Its 31-year-old female founder has been made a billionaire by a business appealing to women and headed by women. Bumble Inc. stock, the owner of the dating app where girls make the first move, jumped 67 percent to $72 at 1:03 p.m. in its market debut. Valuing the stake of Chief Executive Officer Whitney Wolfe Herd at $1.5 billion in New York.
The listing caps a story that’s both an inspiration for women tech entrepreneurs and a cautionary tale.

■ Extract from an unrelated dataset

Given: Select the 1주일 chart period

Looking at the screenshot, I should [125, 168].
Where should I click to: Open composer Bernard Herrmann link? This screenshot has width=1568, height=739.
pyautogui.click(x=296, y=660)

Wolfe Herd focused on an untapped market and created a multi-billion-dollar business that was born, in a way, from one of female entrepreneurship’s most perplexing barriers: sexual assault.
The IPO of Bumble launches Wolfe Herd into a salubrious group of self-made female billionaires.

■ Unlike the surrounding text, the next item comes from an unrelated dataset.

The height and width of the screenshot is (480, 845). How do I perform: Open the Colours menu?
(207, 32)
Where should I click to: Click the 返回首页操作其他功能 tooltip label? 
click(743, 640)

“Hopefully this will not be a rare headline,” Wolfe Herd said Thursday in an interview with Bloomberg Television, referring to the uniqueness of Bumble’s women-led management. “Hopefully this will be the norm. It’s the right thing to do, it’s a priority for us and it should be a priority for everyone else.”
Out of the 559 businesses that have got popular in the U.S. during the past 12 months, only two were created by women, apart from Bumble. It’s the same for blank-check companies, the preferred wealth-boosting engine of the moment for Wall Street. Women-sponsored SPACs, a fraction of the 349 mentioned in the previous year, numbered less than a dozen.